TASK DESCRIPTION :: Look for the string "will" in the data below, and copy each line that holds it.

────────────────

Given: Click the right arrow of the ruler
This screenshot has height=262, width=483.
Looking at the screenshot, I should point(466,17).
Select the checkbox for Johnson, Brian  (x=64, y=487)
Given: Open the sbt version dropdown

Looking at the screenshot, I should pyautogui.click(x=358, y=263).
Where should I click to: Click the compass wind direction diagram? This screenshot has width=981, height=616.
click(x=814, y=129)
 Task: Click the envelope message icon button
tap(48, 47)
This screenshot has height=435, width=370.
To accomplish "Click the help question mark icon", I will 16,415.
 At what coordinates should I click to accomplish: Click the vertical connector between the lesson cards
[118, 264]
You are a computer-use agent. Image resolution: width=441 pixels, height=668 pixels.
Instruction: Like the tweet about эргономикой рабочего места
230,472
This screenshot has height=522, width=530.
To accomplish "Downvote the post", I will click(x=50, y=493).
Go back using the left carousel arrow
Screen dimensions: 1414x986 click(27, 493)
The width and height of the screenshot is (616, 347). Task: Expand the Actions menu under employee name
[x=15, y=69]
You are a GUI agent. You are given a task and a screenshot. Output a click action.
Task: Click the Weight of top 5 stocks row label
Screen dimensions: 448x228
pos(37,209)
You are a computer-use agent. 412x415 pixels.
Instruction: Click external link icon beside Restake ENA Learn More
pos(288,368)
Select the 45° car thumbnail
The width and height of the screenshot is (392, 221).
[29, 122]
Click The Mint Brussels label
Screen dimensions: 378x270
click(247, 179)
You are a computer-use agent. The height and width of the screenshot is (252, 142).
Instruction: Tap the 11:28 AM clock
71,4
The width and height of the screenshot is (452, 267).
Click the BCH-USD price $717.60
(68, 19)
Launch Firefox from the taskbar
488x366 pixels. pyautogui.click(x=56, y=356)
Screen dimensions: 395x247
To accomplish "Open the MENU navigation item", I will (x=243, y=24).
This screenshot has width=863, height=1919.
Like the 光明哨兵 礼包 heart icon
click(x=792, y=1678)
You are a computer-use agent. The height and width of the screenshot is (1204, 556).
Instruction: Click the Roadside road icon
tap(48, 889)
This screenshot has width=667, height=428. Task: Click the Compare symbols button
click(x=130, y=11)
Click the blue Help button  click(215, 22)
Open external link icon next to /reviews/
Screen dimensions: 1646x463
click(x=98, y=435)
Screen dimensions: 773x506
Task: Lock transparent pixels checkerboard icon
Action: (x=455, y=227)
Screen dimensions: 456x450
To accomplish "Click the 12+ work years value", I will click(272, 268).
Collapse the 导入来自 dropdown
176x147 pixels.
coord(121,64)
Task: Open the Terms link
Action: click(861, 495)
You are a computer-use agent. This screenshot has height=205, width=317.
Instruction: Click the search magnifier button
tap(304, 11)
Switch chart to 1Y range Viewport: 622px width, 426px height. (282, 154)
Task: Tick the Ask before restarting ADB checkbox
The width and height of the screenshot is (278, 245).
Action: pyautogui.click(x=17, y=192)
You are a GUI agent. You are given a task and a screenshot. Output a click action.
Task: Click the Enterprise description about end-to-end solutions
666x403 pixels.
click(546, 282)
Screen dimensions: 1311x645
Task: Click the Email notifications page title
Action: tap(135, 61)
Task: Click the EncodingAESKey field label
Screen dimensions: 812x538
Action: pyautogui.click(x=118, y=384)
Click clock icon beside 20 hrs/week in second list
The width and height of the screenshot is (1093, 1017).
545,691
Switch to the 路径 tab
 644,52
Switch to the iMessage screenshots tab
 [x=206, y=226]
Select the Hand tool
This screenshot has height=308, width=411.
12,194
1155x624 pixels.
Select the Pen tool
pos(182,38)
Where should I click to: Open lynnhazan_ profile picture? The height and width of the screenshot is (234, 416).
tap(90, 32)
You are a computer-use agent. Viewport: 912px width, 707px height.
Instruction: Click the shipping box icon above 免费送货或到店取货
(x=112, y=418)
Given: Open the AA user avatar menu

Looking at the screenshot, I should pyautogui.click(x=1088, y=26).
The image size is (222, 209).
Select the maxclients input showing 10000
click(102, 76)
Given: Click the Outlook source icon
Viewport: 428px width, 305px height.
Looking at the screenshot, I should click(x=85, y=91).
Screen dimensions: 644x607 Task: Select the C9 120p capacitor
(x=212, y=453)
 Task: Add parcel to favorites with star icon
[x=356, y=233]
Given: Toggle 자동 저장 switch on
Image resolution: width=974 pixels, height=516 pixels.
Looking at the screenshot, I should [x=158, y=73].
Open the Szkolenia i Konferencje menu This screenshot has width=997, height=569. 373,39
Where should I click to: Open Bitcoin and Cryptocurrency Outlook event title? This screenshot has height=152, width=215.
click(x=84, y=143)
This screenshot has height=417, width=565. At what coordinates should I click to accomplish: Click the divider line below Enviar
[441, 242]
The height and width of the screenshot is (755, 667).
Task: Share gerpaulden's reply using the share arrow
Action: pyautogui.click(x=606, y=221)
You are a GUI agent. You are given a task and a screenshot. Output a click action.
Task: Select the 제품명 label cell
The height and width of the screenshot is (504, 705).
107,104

────────────────

FINISHED EXERCISE ::
To accomplish "Click the help question mark icon", I will 16,415.
To accomplish "Downvote the post", I will click(x=50, y=493).
To accomplish "Open the MENU navigation item", I will (x=243, y=24).
To accomplish "Click the 12+ work years value", I will click(272, 268).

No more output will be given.